Denize çok bakarsan, onun gibi olursun sonra...
“Divane aşık gibi” türküsü, sana, senin için yazılmış gibi gelir.
Dalgasında, mavisinde kaybolursun.

Yıllar önce okumuştum, en güzel Onur Mat yazmıştı denizsizliğini Ankara’nın:
“Yüzünüzü denize verdiğinizde arkanızı dönersiniz insanlara. Bu yüzden, ancak deniz şehirlerinde yalnız kalabilir insan, denize kalır ve kendine... Ankara mı? Bakacak tek şey insan yüzleridir.
Otobüslerde, dolmuşlarda, parklarda, insanların yüzlerine bakılarak kurulur hayaller. Çünkü bir deniz yoktur, insanlara sırtınızı dönüp seyredebileceğiniz.
Yalnız kalamazsınız, denize kaçamazsınız. Bu yüzden insan ilişkileriyle varolur Ankara’da.
Bu yüzden insanlar kırıp dökmeye cesaret edemez birbirini kolay kolay. Ama belki de her yokuşun sonunda deniz çıkacakmış gibi olan bu şehirde kurulan deniz düşleri, denizin kendisinden daha mavidir.
Kuğulu Park’ta bir kadın ağlıyor. Garson, hiç bir şey sormadan masaya bir mendil bırakıyor...”

Biliriz ki, “denizi ilk kez gören bir çocuğun” gözleri, her gün gözünü denize açan hayallerden derindir.
Ve bu bozkır kenti, geldiği bu “beton”, bu kimliksiz hal ile hala övünebiliyorsa eğer, bu biraz da denizsizliğinin yarattığı şefkatle, merhametle filan ilgidir.
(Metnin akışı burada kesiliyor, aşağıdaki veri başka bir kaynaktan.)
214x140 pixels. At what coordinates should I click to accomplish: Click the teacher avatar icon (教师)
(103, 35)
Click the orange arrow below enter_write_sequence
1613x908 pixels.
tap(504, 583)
Gölbaşı, Eymir tüm rantlamalara, göz dikmelere rağmen hala kuru(tul)madıysa, bu da esasen denizin yokluğundan...
Hem deniz olsaydı Ankara’da, bunca zaman yitirilen şeylerin arasına koskoca bir deniz de eklenirdi...
Biz de ağlaşırdık ardından, içdeniz gibi.